» Alıştırma Koşulları:
A) Aşağıdaki özür dileme üzerine metinde geçen "Öfkelendiğinizde kendinizi biraz tutun!" cümlesini İngilizceye çevirin.
B) Özür dileme üzerine metinde "Diyelim ki bir" sözcüklerinden başlayıp "sebebiyet verdiğini görürsünüz." sözcüklerine kadar, bunlar da dahil olmak üzere, bölümü hiç değiştirmeden yazın.

» Verilen Metin:
************
Diyelim ki bir başkası bir konuda sizi suçlamış. Suçu kabul etmişsiniz ve ondan af dilemek büyüklüğünü göstermişsiniz. Kişi kabahatinizi yüzünüze vurup, sizi fırçalamak istemiştir. Böylece sizden hıncını alacaktır. Ama eğer siz hatanızı kabul edip, ondan af dilemek büyüklüğünü gösterirseniz, bu sizin uzattığınız bir dostluk elidir. Uzattığınız eli sıkmaktan başka çaresi yoktur. Çünkü onun kavga edebilmesi için gerekli olan bütün kapıları kapatmışsınızdır. Orada onun filmi biter. Artık size bir dost olmak, onun için bir zarurettir; bir mecburiyettir. “İyi ama benim öfkem ne olacak?” diyenler olabilir. Öfkelendiğinizde kendinizi biraz tutun! Eğer o noktada kendinizi birazcık tutabilirseniz, daha sonra ne büyük ferahlıklara sebebiyet verdiğini görürsünüz.
************
» Mevcut Veriler:
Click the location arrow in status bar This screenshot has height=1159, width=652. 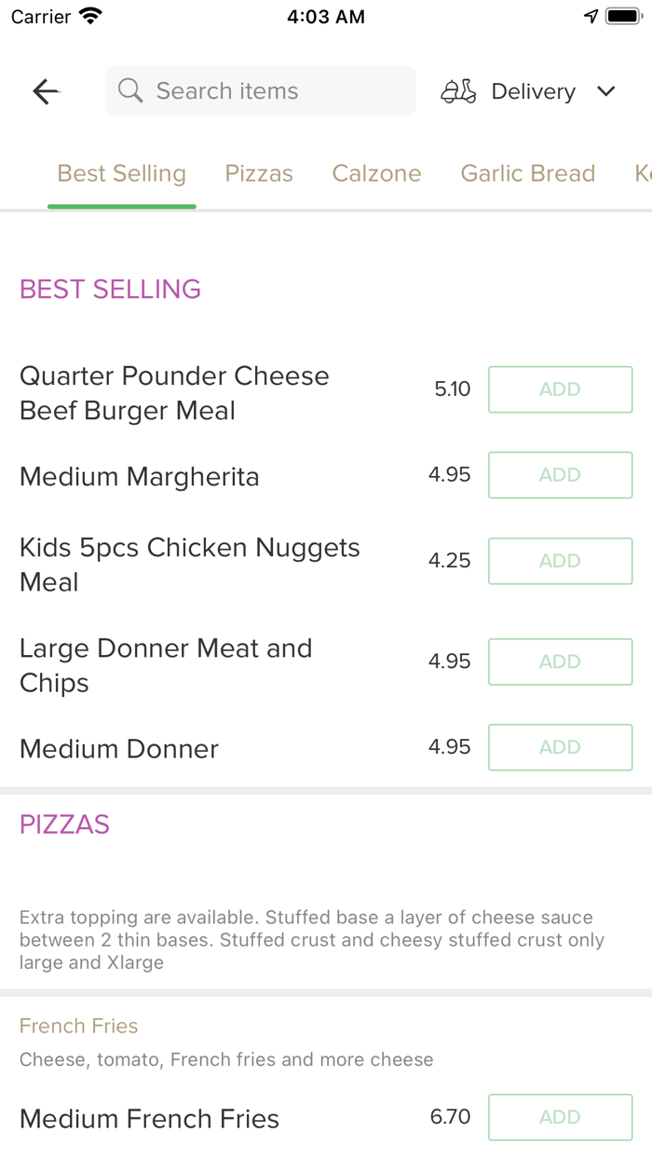[x=591, y=15]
************
» Yanıt Listesi:
A) When you get angry, hold yourself back a little!

B)
Diyelim ki bir başkası bir konuda sizi suçlamış. Suçu kabul etmişsiniz ve ondan af dilemek büyüklüğünü göstermişsiniz. Kişi kabahatinizi yüzünüze vurup, sizi fırçalamak istemiştir. Böylece sizden hıncını alacaktır. Ama eğer siz hatanızı kabul edip, ondan af dilemek büyüklüğünü gösterirseniz, bu sizin uzattığınız bir dostluk elidir. Uzattığınız eli sıkmaktan başka çaresi yoktur. Çünkü onun kavga edebilmesi için gerekli olan bütün kapıları kapatmışsınızdır. Orada onun filmi biter. Artık size bir dost olmak, onun için bir zarurettir; bir mecburiyettir. “İyi ama benim öfkem ne olacak?” diyenler olabilir. Öfkelendiğinizde kendinizi biraz tutun! Eğer o noktada kendinizi birazcık tutabilirseniz, daha sonra ne büyük ferahlıklara sebebiyet verdiğini görürsünüz.